All being well and there are no unforeseen problems we hope to have the bed stones relocated and the bed complete before the next major open day. This being on April 22nd which is our popular Drive It Day event. , “Drive it Day” is an opportunity for classic and vintage vehicle owners to commence the season and come to Kersey Mill where you can admire and discuss with other owners the delights of yesterday’s vehicles. We will welcome all spectators where there will be many vehicles, the Mill and other attractions available for visitors to enjoy Entry for display vehicles is free. Small entry fee for visitor parking.
Well 2017 has been a fantastic and very memorable year for Kersey Mill. Quite considerable progress with the restoration has been made.
We are now mid-way through the restoration of the Hurst Frame with this due to be completed in 2018 before we move onto repairing the machinery that is associated with the Hurst Frame. The Highlight surely was being able to see the line shaft turn by water power, the last time this turned was around 100 years ago.
“Drive it day” was a huge success with thousands of visitors. What a privilege it was to have some of the world’s most beautiful vintage vehicles on display. We are looking forward to “Drive it day 2018”. This will be held on April 22nd, so polish up & dust off your special vehicle to get the season underway. You are all welcome and entry for display vehicles is free.
There are numerous open days planned for 2018 and these can be found on the kersey mill website.
Kersey Mill now has a public access defibrillator located within the refurbished telephone box, it can now be found adjacent to the flower shop.
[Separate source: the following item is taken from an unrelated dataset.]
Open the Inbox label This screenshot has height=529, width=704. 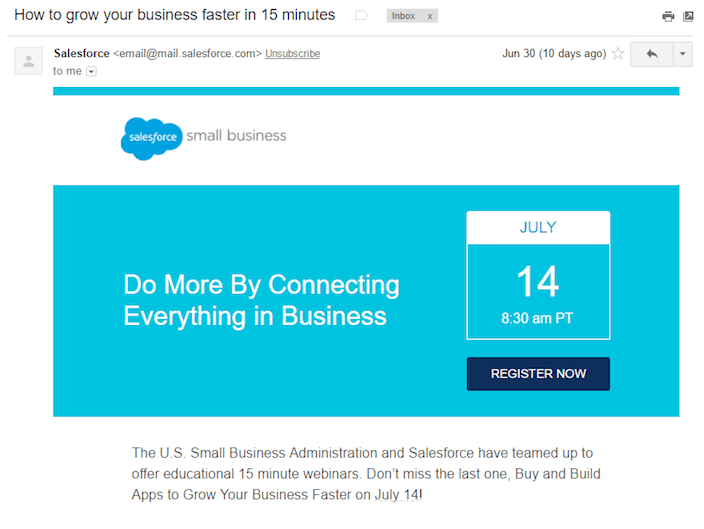[x=403, y=16]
We hope it is not needed but worth knowing of its existence!
The year ended with Santa’s Workshop attracting more visitors than ever before from near and far. This was a demonstration of amazing support for an event that now attracts visitors from literally miles away. London Essex Cambridgeshire to name but a few. We also welcomed back groups of disabled & disadvantaged children a group of deaf children from The Ipswich Children’s Deaf Society where guided through their magical experience with an interpreter who was signing for them and many other children who attended with their friends and family. Many thanks to Cobwebbs at Elmsett Glass & Craft Babyartuk, All Seasons Marquees and all those that helped stage the event especially the amazing Santa’s Workshop team that have worked so very hard to produce an event to be very proud of.
We would like to thank everyone who has helped and supported us throughout the year and wish you all a very happy healthy and prosperous New Year.